[Exercise directions]
All of the records are to be copied out exactly, with nothing left out.

+++ Exercise data +++

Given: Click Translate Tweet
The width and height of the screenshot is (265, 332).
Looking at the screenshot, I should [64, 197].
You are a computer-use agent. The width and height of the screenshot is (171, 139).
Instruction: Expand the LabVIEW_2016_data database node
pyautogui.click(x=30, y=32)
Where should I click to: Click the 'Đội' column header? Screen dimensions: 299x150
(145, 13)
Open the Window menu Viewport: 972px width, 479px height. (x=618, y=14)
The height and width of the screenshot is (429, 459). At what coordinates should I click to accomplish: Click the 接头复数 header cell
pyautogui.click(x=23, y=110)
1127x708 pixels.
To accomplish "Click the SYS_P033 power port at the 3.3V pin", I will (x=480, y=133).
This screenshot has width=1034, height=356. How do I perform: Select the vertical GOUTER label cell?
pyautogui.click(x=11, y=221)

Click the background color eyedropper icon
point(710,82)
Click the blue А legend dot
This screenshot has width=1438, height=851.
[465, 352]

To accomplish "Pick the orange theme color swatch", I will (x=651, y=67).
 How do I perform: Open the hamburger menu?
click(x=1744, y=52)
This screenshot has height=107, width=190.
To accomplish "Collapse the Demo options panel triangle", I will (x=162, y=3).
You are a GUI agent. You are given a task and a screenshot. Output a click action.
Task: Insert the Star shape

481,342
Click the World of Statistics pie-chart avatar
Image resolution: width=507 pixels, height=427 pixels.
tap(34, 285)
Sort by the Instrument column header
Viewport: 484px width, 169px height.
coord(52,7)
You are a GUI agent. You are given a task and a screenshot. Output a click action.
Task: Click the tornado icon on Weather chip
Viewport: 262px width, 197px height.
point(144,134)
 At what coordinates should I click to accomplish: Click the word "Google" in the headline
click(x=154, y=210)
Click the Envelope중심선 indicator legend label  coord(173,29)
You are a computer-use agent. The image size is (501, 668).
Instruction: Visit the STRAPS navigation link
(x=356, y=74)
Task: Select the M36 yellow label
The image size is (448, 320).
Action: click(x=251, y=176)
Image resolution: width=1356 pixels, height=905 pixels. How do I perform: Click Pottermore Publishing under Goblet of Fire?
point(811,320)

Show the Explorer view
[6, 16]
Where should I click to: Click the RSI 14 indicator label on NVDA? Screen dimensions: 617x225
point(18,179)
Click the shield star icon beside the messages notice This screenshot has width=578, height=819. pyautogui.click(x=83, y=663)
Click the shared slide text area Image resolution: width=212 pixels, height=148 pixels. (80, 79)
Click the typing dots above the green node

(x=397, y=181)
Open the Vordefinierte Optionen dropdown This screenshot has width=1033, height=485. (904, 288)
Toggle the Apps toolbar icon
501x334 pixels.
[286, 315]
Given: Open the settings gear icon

+++

[Result below]
Given: Click Translate Tweet
The width and height of the screenshot is (265, 332).
Looking at the screenshot, I should [64, 197].
You are a computer-use agent. The width and height of the screenshot is (171, 139).
Instruction: Expand the LabVIEW_2016_data database node
pyautogui.click(x=30, y=32)
Where should I click to: Click the 'Đội' column header? Screen dimensions: 299x150
(145, 13)
Open the Window menu Viewport: 972px width, 479px height. (x=618, y=14)
The height and width of the screenshot is (429, 459). At what coordinates should I click to accomplish: Click the 接头复数 header cell
pyautogui.click(x=23, y=110)
1127x708 pixels.
To accomplish "Click the SYS_P033 power port at the 3.3V pin", I will (x=480, y=133).
This screenshot has width=1034, height=356. How do I perform: Select the vertical GOUTER label cell?
pyautogui.click(x=11, y=221)

Click the background color eyedropper icon
point(710,82)
Click the blue А legend dot
This screenshot has width=1438, height=851.
[465, 352]

To accomplish "Pick the orange theme color swatch", I will (x=651, y=67).
 How do I perform: Open the hamburger menu?
click(x=1744, y=52)
This screenshot has height=107, width=190.
To accomplish "Collapse the Demo options panel triangle", I will (x=162, y=3).
You are a GUI agent. You are given a task and a screenshot. Output a click action.
Task: Insert the Star shape

481,342
Click the World of Statistics pie-chart avatar
Image resolution: width=507 pixels, height=427 pixels.
tap(34, 285)
Sort by the Instrument column header
Viewport: 484px width, 169px height.
coord(52,7)
You are a GUI agent. You are given a task and a screenshot. Output a click action.
Task: Click the tornado icon on Weather chip
Viewport: 262px width, 197px height.
point(144,134)
 At what coordinates should I click to accomplish: Click the word "Google" in the headline
click(x=154, y=210)
Click the Envelope중심선 indicator legend label  coord(173,29)
You are a computer-use agent. The image size is (501, 668).
Instruction: Visit the STRAPS navigation link
(x=356, y=74)
Task: Select the M36 yellow label
The image size is (448, 320).
Action: click(x=251, y=176)
Image resolution: width=1356 pixels, height=905 pixels. How do I perform: Click Pottermore Publishing under Goblet of Fire?
point(811,320)

Show the Explorer view
[6, 16]
Where should I click to: Click the RSI 14 indicator label on NVDA? Screen dimensions: 617x225
point(18,179)
Click the shield star icon beside the messages notice This screenshot has width=578, height=819. pyautogui.click(x=83, y=663)
Click the shared slide text area Image resolution: width=212 pixels, height=148 pixels. (80, 79)
Click the typing dots above the green node

(x=397, y=181)
Open the Vordefinierte Optionen dropdown This screenshot has width=1033, height=485. (904, 288)
Toggle the Apps toolbar icon
501x334 pixels.
[286, 315]
Given: Open the settings gear icon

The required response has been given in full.